What to do
Restate the entries word for word and skip every image.
(Exercise data)
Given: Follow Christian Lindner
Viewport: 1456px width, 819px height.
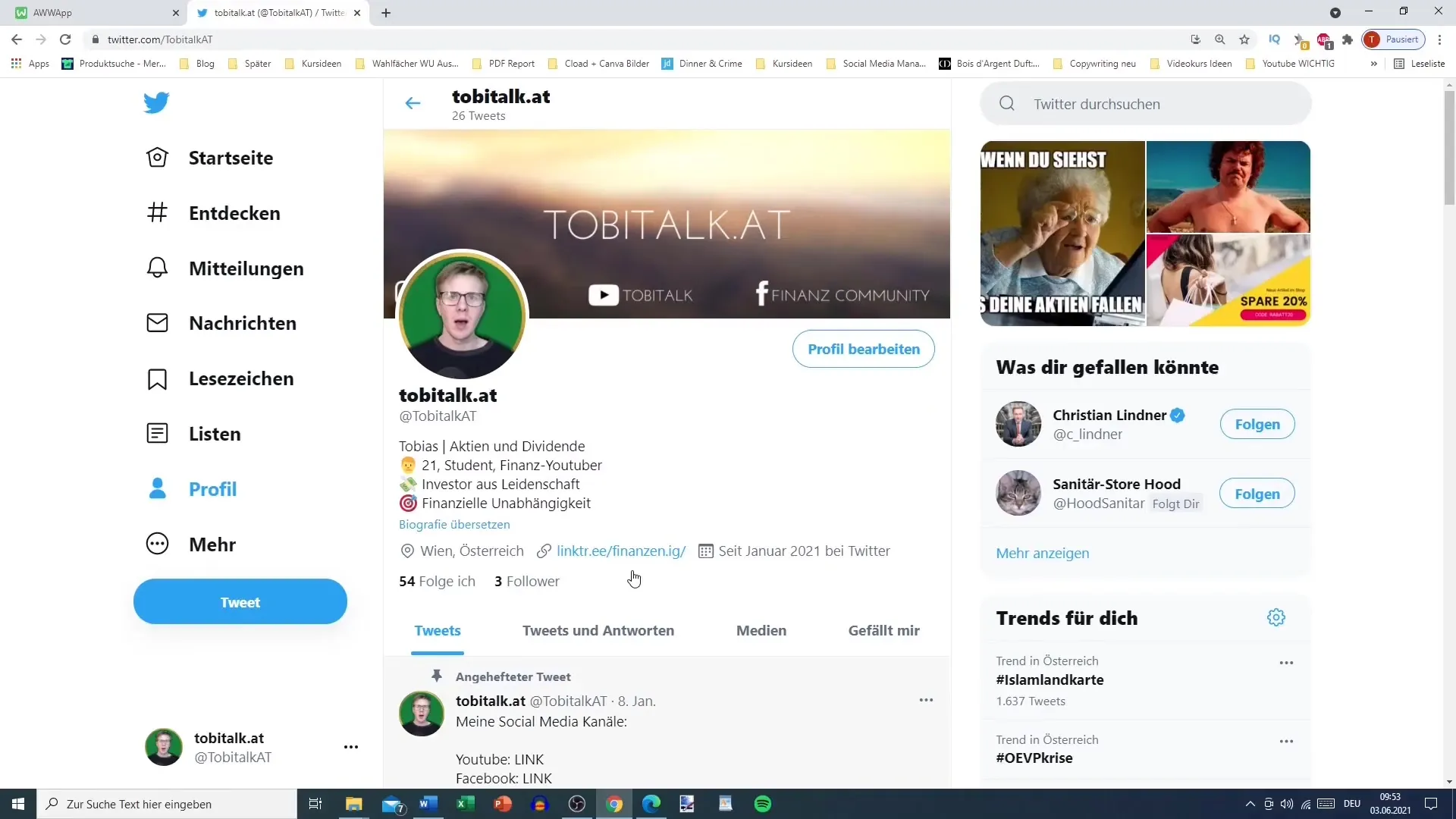Looking at the screenshot, I should coord(1257,425).
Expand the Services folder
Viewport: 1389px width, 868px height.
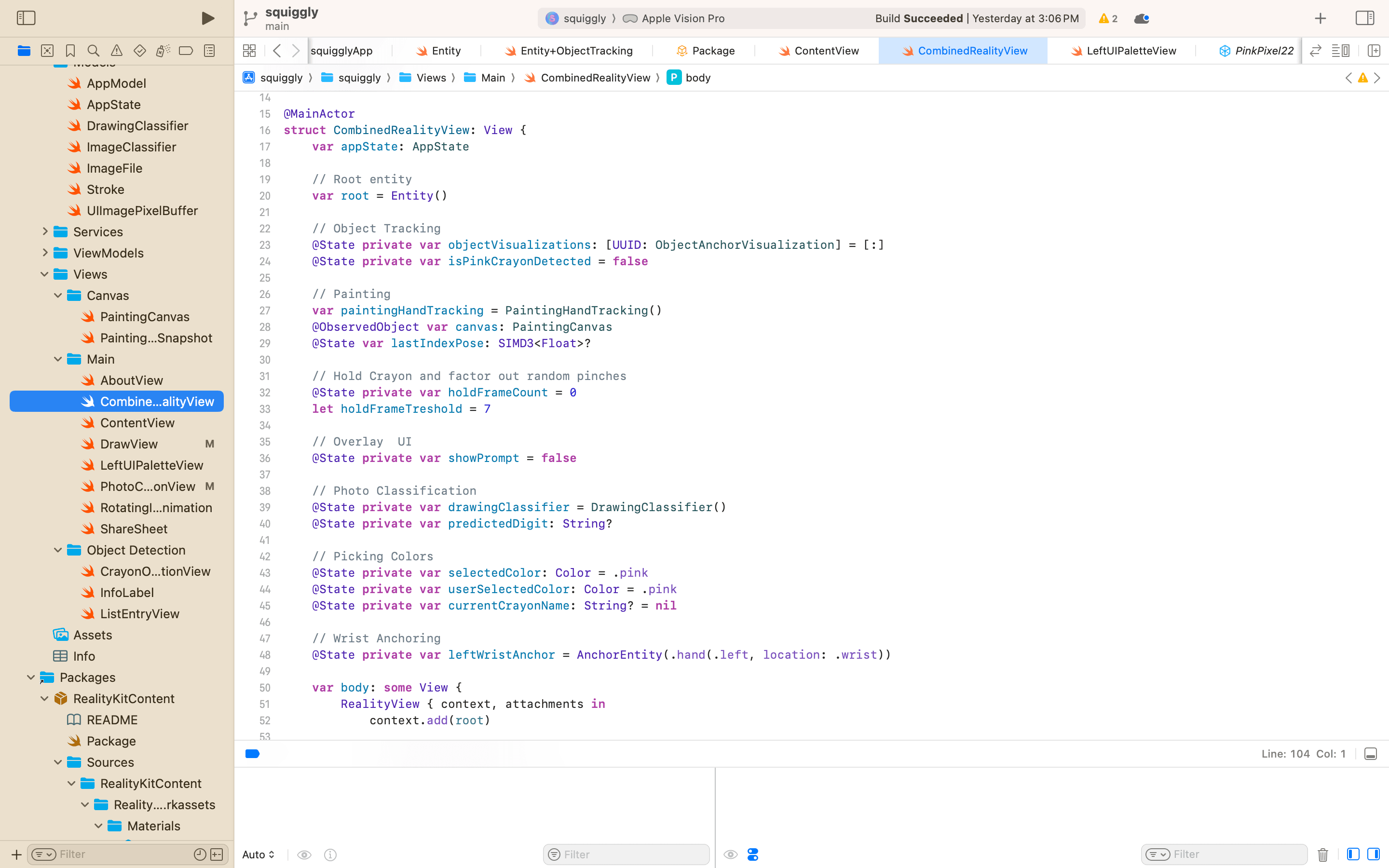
(End Exercise data)
Exercise output
Given: Follow Christian Lindner
Viewport: 1456px width, 819px height.
Looking at the screenshot, I should coord(1257,425).
Expand the Services folder
Viewport: 1389px width, 868px height.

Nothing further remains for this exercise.